Portugal é o país da União Europeia onde a natalidade caiu mais na última década
Já não é novidade que cada vez nascem menos crianças em Portugal. Mas não deixa de ser surpreendente, mesmo para os especialistas em demografia, constatar que Portugal foi o país da União Europeia (UE) onde a taxa bruta de natalidade mais diminuiu desde 1999.
É neste sentido que apontam os últimos dados do Eurostat, o gabinete de estatísticas europeu, que incluem os 27 países da UE e ainda a Islândia, a Suíça e a Noruega. Entre 1999 e 2009, a taxa bruta de natalidade (número de nados-vivos por mil habitantes) decresceu substancialmente em Portugal (19,7 por cento). No ano passado (dados provisórios), passámos para apenas 9,16 nascimentos por milhar de habitantes.
Os números do Eurostat indicam ainda que em 2009 Portugal era já o segundo país da UE com a menor taxa bruta de natalidade, a seguir à Alemanha, que lidera a tabela. Pelo contrário, Espanha registou um acentuado crescimento da taxa bruta de natalidade, entre 1999 e 2009.
Para os demógrafos, apesar de a taxa bruta de nascimentos não ser o indicador mais adequado para medir a queda da natalidade - o mais rigoroso é o índice sintético de fecundidade, o número de crianças que cada mulher em idade fértil tem -, ele permite, mesmo assim, perceber que este fenómeno está a ser muito rápido em Portugal. E isso é que pode justificar alguma preocupação.
Ao contrário de Espanha"O que é mais preocupante é que já não vamos a tempo de suprir a falta de gente no meio da pirâmide [etária]", defende Ana Fernandes, demógrafa e docente na Faculdade de Ciências Médicas da Universidade Nova de Lisboa. "É a população activa que paga impostos e a base da pirâmide já encolheu tanto que vai haver falhas, a não ser que cheguem imigrantes", sublinha.
Em Espanha aconteceu o contrário, justamente porque a população aumentou bastante graças à entrada de imigrantes nos últimos anos - cerca de cinco milhões, lembra Jorge Malheiros, do Centro de Estudos Geográficos da Universidade de Lisboa. Os imigrantes compensam a quebra da natalidade, porque são jovens, estão em idade fértil e têm mais filhos. Já em Portugal, o pico da imigração verificou-se entre 2000 e 2002 e, a partir daí, tem diminuído.
Mas a quebra da natalidade portuguesa fica a dever-se a uma multiplicidade de factores: a mudança de mentalidades e comportamentos ocorrida na última década - para "uma sociedade um bocado individualista que privilegia o bem-estar e a carreira profissional" -, associada a uma situação de contracção económica nos últimos anos, a quebra da imigração e o aumento da emigração.

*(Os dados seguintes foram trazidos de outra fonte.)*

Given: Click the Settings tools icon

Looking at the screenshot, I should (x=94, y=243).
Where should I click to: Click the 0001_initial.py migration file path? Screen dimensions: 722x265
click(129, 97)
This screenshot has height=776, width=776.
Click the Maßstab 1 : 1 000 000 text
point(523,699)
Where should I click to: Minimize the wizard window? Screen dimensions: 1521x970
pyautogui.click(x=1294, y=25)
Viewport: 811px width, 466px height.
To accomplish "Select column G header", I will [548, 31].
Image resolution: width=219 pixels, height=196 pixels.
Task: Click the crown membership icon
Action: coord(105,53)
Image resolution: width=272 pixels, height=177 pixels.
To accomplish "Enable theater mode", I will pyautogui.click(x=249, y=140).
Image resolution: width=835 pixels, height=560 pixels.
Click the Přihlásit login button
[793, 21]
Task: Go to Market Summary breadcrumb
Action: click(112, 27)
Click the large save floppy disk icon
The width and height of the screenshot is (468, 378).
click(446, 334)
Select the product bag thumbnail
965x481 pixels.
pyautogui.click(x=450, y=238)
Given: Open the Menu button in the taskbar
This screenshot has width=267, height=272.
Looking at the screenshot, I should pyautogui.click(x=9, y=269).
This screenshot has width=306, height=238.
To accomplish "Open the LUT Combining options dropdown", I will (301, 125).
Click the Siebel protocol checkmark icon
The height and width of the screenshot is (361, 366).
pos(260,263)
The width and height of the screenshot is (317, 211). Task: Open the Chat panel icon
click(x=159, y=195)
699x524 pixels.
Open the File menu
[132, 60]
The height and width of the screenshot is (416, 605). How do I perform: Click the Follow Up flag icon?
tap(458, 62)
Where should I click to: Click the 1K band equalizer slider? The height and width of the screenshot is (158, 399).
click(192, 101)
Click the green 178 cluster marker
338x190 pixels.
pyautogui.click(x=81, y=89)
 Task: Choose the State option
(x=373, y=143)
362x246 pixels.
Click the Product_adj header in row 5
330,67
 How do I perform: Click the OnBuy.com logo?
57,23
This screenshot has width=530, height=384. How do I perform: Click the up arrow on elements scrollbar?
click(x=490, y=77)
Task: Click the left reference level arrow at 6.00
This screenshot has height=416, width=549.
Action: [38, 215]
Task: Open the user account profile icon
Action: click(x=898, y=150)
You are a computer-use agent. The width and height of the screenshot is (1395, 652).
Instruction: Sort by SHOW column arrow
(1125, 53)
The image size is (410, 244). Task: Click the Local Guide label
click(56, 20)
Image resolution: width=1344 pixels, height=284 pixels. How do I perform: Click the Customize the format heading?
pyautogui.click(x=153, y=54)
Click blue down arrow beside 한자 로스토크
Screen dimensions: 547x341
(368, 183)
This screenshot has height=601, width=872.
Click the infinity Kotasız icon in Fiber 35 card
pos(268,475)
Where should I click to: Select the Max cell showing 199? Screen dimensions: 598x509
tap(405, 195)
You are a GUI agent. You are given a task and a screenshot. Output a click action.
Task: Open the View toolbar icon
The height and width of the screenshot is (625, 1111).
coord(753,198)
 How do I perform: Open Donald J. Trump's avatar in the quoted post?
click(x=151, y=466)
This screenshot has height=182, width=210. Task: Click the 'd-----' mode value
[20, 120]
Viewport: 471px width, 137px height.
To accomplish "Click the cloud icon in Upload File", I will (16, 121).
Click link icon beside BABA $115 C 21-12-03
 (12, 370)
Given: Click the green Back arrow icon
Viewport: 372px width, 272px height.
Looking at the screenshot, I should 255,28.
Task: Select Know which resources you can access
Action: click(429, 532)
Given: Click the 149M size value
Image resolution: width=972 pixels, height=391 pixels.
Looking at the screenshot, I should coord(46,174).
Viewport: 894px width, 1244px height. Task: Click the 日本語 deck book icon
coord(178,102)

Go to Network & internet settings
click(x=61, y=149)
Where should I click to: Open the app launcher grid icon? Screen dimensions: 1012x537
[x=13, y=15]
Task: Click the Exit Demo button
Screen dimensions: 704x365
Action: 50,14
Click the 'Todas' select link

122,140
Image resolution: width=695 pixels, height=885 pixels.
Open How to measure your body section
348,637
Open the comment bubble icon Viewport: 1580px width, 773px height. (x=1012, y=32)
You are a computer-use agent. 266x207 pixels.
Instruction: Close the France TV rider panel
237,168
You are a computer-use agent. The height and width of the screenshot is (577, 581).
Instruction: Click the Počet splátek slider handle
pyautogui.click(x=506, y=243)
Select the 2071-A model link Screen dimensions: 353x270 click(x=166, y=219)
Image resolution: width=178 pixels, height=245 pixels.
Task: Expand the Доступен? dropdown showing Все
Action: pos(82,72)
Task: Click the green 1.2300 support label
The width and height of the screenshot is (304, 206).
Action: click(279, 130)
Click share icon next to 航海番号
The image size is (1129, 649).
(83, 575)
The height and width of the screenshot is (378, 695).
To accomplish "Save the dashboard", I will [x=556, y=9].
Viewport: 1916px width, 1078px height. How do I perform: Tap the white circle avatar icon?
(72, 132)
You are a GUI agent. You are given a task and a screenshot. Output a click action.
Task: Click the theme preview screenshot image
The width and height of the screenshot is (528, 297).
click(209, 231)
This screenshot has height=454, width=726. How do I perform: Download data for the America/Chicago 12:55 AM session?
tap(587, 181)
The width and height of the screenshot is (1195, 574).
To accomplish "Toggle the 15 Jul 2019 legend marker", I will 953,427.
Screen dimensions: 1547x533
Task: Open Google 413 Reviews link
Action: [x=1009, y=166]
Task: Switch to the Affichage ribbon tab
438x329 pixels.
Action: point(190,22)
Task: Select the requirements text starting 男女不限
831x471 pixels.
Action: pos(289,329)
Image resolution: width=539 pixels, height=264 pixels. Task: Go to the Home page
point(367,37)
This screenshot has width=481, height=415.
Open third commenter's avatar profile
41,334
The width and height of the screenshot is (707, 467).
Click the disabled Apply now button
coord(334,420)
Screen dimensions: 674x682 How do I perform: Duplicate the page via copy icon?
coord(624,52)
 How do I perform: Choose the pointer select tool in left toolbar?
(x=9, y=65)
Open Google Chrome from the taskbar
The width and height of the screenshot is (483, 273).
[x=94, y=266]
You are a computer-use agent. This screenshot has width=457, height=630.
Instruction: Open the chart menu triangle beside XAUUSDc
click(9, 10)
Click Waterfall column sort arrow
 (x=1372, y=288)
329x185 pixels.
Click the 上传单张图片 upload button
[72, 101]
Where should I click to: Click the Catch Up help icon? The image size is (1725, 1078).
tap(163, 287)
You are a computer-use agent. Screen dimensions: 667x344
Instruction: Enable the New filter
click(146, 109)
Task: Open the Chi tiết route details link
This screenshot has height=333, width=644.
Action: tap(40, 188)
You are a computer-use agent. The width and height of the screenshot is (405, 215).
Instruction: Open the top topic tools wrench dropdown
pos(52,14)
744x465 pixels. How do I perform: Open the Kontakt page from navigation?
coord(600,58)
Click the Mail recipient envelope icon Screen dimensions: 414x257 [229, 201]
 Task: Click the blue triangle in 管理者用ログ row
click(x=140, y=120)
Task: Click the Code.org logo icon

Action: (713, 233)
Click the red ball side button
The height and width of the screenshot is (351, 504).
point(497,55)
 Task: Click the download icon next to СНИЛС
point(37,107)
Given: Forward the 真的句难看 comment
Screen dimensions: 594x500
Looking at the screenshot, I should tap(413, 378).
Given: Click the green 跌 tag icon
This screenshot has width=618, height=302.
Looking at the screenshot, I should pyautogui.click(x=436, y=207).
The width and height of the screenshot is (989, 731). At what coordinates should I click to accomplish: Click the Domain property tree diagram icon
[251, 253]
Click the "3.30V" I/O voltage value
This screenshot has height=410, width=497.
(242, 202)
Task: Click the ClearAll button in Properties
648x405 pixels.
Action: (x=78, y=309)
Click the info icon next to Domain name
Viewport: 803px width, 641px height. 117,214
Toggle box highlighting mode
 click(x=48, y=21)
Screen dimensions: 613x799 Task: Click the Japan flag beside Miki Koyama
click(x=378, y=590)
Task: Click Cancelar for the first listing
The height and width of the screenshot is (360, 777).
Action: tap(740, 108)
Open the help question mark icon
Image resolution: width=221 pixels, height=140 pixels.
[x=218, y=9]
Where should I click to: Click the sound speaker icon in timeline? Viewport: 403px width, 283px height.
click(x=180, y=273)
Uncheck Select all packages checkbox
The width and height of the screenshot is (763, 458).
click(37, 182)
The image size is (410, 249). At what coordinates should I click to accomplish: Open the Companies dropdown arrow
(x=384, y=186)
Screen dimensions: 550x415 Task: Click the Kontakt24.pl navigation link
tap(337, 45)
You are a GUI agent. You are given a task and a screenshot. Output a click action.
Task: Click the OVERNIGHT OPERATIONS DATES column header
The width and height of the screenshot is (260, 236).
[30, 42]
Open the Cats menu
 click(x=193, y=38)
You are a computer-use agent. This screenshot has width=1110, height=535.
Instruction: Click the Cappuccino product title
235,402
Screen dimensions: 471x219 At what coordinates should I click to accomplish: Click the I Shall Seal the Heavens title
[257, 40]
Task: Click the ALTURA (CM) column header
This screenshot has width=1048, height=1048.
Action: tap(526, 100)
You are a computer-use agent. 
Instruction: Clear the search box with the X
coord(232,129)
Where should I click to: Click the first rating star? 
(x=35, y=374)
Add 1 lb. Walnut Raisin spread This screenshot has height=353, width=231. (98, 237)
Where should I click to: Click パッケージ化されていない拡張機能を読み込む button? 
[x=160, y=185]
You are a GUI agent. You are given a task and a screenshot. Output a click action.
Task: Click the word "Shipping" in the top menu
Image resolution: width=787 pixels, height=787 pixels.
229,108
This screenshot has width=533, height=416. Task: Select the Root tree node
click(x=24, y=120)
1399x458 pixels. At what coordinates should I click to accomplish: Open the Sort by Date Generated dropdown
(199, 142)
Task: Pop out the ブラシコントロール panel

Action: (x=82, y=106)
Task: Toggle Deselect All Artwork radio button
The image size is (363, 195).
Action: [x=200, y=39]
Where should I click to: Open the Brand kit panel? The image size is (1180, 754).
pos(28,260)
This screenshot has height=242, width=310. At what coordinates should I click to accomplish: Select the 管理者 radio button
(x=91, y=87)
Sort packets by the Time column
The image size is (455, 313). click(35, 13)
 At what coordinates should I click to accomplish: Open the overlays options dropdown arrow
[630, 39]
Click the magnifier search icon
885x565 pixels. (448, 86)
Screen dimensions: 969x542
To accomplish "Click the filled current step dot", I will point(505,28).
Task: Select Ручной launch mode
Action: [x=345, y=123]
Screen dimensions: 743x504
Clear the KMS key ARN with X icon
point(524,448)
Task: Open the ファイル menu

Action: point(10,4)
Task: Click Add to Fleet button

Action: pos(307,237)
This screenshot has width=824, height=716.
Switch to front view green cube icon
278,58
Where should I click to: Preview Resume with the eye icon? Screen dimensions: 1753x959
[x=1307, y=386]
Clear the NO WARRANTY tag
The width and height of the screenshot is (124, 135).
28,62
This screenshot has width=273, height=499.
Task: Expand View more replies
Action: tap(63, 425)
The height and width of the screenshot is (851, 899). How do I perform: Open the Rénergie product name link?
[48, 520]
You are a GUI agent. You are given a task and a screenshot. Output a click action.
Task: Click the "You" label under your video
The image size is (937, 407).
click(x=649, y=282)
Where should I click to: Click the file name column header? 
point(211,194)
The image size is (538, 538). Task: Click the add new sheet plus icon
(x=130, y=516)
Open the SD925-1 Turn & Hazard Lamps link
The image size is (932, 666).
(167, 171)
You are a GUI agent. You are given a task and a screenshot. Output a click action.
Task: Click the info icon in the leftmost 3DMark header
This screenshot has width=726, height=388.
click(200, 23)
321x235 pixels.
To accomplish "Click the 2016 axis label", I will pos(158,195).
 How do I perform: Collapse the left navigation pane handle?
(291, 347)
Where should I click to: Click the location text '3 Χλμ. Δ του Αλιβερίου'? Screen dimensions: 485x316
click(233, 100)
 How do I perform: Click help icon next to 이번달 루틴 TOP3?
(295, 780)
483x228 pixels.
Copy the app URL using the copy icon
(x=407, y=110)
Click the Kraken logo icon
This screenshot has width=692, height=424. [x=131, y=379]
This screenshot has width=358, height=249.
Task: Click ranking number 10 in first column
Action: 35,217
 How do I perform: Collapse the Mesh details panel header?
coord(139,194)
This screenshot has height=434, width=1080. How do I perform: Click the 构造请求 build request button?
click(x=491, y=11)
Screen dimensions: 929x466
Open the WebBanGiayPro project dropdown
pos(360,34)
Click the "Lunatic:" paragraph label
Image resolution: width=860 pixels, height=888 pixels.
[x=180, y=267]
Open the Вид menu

Os imigrantes ajudavam a população "a envelhecer mais devagar", mas Portugal deixou de ser um país atractivo, nota. A agravar, "os dados mostram que o volume dos portugueses que ficam no estrangeiro tende a aumentar". Se é verdade que isto não seria por si só preocupante, até porque as sociedades se ajustam naturalmente a estas alterações, a adaptação à nova realidade torna-se mais complicada se o envelhecimento crescer rapidamente, como está a acontecer em Portugal, acentua.
E o problema é que tudo indica que em 2009 se verificou, pela segunda vez na história portuguesa (a primeira vez foi em 2007), um crescimento natural negativo. Entre Janeiro e Setembro de 2009, o número de óbitos suplantou em 3638 o de nascimentos, segundo dados do Instituto Nacional de Estatística. A carga sobre os activos vai obrigar a um aumento da produtividade e a novos adiamentos da idade de reforma, prevê Jorge Malheiros.
Cheque-bebé só lá para o final do anoNo âmbito do pacote de medidas de austeridade, os espanhóis decidiram acabar com o cheque-bebé (2500 euros oferecidos à nascença de uma criança). Em Portugal, depois de o Governo ter prometido, no ano passado, que ia criar uma Conta Poupança-Futuro (com 200 euros, a levantar apenas após os 18 anos) e ter aprovado a medida em Fevereiro em Conselho de Ministros, ainda não se sabe ao certo se e quando esta vai entrar em vigor.
O PÚBLICO pediu informações ao Ministério do Trabalho que, ao final da tarde, nos remeteu para o Ministério das Finanças, mas àquela hora já não foi possível estabelecer o contacto. Quando a medida foi aprovada, o secretário de Estado da Presidência do Conselho de Ministros, Tiago Silveira, admitiu que apenas iria avançar nos últimos meses do ano.